Over the summer, Mississippi State University appointed two new department heads.

Brian Shoup was introduced as the head of the Department of Political Science and Public Administration while Daniel Stevens was named the Department of Music’s administrative head.

Along with new department heads, a new interim associate head has been named for the Department of Building Construction Science. Associate Professor Michele Herrmann will be fulfilling the position after working in the department for 12 years.

Shoup has been a member of his department’s faculty for 13 years now and has worked his way through a variety of roles. He has served as an assistant professor, associate professor, undergraduate director and the director of the Mississippi Model Security Council.

Before taking on the role as the head of his department, Shoup served as the interim department head for a year. According to Shoup, that time he served was educational. He had to quickly learn how the role functioned and what the responsibilities would entail.

Shoup took on the role as interim department head in 2021 during the downfall of COVID-19 pandemic.

“One of the biggest things with being an interim is that you’re aware of the fact that you’re sort of a placeholder in the position until you either officially get the job or someone else gets it, and so, in making monumental or significant decisions, you feel a little constrained in that,” Shoup said.

His previous position was especially challenging due to the new developments being prepared, Shoup said. The department has been working to develop an online Master of Public Policy and Administration (MPPA) program.

Designed for professionals working in non-governmental organizations or federal, state and local municipal governments, the MPA gives candidates the training and experience they need.

Shoup was happy to mention the program is now available.

“One of the things we did at our faculty retreat last week was get everyone in the same room and just kind of have an idea of where we want to be one year from now, where we want to be three years from now and where we want to be five years from now,” Shoup said.

Shoup said he was glad to see that many of the faculty members shared the same visions for the future of the department.

Lauren Arceneaux, a senior double majoring in political science and economics, shared her hopes for the department.

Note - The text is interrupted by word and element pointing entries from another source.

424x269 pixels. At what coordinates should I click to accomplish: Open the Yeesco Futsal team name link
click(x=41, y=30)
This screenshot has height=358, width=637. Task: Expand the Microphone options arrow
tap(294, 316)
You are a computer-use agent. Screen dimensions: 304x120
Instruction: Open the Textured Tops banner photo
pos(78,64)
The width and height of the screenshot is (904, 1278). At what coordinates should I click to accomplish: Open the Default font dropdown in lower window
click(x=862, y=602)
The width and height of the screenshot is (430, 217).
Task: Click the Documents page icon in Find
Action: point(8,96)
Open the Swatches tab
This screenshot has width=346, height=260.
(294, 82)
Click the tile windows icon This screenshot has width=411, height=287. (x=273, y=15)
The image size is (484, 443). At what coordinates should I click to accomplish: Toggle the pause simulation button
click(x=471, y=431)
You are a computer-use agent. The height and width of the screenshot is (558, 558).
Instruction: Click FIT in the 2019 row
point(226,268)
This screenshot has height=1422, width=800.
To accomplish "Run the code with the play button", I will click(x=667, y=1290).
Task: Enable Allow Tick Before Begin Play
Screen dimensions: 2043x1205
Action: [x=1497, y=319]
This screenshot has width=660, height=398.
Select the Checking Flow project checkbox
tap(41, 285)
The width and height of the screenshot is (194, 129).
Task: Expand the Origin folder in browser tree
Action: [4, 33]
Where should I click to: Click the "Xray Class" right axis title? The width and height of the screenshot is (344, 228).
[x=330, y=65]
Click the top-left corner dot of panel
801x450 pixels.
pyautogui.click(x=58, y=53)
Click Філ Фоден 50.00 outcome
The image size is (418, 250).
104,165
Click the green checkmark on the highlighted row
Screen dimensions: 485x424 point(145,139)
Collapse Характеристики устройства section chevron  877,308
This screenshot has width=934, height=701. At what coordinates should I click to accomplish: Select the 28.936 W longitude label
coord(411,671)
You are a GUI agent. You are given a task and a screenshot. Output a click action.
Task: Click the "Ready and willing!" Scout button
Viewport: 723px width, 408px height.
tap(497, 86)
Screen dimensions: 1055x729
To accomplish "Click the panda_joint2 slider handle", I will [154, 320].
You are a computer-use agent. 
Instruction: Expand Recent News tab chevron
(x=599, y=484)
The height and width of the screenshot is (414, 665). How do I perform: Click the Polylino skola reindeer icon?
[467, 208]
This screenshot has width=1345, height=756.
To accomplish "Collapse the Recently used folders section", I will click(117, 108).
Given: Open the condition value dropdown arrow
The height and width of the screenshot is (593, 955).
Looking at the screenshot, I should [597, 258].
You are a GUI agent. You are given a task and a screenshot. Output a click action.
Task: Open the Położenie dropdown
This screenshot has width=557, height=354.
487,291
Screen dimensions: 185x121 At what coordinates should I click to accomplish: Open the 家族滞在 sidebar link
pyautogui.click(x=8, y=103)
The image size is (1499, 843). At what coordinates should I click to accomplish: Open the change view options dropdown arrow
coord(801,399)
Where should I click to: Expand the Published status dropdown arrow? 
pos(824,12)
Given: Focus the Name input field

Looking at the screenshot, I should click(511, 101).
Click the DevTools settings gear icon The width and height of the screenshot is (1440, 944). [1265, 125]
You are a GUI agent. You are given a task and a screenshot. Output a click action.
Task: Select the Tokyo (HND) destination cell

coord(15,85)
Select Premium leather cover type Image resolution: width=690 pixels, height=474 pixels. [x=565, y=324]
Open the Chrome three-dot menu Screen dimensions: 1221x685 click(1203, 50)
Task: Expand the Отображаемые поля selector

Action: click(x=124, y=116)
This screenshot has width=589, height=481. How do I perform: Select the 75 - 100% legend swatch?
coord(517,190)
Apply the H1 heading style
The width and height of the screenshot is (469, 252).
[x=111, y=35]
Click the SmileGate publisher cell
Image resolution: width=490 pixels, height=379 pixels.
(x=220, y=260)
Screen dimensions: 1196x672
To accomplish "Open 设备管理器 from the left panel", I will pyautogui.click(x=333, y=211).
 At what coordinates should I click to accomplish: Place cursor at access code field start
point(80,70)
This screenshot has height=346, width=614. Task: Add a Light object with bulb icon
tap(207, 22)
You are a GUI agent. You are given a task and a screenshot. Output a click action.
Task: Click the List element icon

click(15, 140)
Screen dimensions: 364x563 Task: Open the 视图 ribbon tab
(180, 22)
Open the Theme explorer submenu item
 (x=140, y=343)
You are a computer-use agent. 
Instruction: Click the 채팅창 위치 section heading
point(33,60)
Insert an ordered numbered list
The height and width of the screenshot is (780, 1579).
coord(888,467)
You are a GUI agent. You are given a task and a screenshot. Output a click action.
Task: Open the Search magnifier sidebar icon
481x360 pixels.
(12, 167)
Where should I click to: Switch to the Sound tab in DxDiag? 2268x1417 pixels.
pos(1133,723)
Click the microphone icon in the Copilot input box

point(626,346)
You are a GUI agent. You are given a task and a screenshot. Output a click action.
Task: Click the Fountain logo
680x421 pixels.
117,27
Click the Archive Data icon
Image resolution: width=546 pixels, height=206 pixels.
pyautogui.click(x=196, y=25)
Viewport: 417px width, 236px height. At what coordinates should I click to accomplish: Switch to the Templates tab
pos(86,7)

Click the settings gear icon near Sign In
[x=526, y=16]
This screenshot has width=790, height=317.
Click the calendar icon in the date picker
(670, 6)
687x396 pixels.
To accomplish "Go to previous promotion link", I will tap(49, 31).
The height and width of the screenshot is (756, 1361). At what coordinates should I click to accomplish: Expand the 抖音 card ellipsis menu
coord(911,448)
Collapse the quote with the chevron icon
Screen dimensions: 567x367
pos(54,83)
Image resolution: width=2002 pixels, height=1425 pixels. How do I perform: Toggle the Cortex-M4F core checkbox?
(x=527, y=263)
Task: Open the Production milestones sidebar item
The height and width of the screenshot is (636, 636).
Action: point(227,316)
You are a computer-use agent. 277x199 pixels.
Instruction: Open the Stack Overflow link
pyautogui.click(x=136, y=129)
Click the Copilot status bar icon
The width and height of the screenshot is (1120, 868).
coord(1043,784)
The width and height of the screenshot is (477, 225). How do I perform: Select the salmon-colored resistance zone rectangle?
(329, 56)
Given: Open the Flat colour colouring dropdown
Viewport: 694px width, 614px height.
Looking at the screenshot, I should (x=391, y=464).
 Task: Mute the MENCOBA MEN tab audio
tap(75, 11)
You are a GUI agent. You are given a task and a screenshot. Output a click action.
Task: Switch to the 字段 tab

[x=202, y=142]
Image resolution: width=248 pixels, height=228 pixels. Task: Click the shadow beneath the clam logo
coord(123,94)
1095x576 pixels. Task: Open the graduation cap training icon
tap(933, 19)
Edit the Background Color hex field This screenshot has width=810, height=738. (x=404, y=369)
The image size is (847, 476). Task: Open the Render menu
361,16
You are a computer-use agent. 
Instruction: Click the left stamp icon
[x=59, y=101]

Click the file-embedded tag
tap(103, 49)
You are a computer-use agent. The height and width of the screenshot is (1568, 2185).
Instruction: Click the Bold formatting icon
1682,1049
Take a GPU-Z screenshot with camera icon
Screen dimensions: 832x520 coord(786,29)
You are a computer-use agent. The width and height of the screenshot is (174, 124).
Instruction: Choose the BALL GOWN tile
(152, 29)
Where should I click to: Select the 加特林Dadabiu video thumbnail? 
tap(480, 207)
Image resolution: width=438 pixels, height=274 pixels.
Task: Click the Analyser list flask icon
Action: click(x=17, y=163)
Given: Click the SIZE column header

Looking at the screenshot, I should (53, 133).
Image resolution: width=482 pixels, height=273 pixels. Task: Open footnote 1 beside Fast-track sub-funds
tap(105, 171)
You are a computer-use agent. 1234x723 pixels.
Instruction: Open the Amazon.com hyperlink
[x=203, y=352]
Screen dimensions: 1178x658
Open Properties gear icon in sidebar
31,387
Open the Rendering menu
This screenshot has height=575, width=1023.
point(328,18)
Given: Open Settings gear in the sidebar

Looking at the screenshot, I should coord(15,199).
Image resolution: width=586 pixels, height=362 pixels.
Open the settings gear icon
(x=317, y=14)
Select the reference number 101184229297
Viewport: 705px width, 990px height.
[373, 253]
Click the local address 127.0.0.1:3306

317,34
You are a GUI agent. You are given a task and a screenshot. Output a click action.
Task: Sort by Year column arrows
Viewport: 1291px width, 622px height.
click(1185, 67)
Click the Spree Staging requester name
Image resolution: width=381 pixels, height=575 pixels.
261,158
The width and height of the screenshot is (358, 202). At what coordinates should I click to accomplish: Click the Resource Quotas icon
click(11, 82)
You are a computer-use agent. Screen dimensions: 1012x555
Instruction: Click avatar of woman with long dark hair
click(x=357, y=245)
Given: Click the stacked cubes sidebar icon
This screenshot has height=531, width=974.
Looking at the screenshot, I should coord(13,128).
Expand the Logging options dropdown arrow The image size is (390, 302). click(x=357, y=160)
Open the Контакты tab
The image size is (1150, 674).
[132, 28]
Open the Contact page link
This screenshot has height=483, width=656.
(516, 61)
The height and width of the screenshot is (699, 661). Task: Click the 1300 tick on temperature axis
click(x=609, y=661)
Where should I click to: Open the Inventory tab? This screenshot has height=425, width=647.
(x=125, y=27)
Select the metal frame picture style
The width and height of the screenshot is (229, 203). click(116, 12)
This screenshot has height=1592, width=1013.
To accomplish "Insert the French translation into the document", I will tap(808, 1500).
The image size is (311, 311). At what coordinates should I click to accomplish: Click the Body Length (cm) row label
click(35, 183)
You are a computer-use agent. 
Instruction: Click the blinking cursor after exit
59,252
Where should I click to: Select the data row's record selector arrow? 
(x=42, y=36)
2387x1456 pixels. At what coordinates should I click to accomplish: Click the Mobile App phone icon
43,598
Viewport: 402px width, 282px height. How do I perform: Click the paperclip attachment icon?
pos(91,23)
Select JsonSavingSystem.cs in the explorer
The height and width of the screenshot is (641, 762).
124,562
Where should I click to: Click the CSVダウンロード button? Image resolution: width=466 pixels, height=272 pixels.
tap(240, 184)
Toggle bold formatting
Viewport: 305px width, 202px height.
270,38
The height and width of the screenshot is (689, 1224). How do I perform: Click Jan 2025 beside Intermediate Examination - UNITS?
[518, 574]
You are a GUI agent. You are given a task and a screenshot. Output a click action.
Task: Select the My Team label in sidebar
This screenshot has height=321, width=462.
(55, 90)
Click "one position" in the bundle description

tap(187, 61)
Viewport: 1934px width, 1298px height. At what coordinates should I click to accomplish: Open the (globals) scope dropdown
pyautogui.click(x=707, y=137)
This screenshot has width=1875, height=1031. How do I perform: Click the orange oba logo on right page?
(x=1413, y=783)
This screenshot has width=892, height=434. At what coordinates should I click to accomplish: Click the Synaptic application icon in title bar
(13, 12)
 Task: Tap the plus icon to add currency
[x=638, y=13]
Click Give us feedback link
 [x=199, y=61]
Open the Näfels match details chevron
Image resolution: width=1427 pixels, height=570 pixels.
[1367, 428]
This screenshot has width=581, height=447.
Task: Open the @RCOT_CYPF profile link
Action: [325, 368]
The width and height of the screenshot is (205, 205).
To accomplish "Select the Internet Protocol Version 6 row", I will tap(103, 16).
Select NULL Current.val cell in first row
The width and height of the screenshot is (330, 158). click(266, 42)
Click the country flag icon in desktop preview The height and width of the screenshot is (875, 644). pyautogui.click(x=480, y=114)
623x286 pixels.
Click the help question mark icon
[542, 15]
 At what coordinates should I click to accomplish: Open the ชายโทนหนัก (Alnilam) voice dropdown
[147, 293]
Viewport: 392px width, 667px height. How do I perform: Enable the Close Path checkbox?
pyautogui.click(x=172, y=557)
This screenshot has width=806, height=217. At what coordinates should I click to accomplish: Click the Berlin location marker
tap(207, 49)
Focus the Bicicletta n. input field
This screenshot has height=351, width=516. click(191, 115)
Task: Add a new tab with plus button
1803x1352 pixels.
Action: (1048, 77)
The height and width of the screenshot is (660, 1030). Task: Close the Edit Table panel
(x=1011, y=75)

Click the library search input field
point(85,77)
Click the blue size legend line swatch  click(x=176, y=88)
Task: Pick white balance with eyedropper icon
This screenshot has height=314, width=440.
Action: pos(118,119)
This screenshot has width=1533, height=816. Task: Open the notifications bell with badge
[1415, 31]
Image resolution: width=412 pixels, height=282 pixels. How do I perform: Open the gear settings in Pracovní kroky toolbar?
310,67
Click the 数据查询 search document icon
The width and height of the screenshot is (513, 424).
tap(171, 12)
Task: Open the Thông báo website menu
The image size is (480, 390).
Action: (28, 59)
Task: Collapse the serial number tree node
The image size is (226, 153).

“I’m excited for the future of where this department is heading. I’ve had Dr. Shoup for two classes,” Arceneaux said. “He definitely tries to know each and every one of his students, and he puts in so much extra help to make sure that each of these students are gaining their full potential.”

While Shoup was already involved in his department, Stevens is new to Starkville, and he joined the faculty in July.

However, the musical experience that precedes him is vast.

Stevens has been a full-time orchestra viola player, an upper strings professor and a conductor of symphonies and orchestras. He has been on stage with Grammy-winning artists, brought Disney concerts to life and filled theaters of 1,800 attendees.

Before serving as the head of MSU’s Department of Music, Stevens’ first time stepping into an administrative role was at the University of North Alabama, where he shadowed others. He said the experience prepared him to step into the shoes of being an official department head at a big SEC school such as MSU.

Stevens noted changes coming to the Department of Music: a new music building is being added to campus. The building stands at 37,000 square feet and adds new advancements.

The walls are built with sound absorption, so two students could be having a conversation next door to a group of students practicing their trumpets, and neither party will hear the other.

Emma Duncan, a junior majoring in music education, voiced her feelings about the music department and her excitement for the new building.

“I do feel like music is definitely one of those things that is overlooked, for as much as we do. I definitely feel like a new building is kind of like a cherry on top of everything,” Duncan said.

The department is also adding a new performance degree. Previously, the department has only offered bachelor’s degrees in arts, music and music education. The addition of a performance degree will be geared towards students who wish to work as a full-time musician.

“I see that there are aspects of our program that aren’t as strong as others, and I want to lift those that need a little extra assistance: to help provide them with resources— and it’s not just money but to support faculty, teaching, materials and all kinds of things to help those areas that are just smaller,” Stevens said.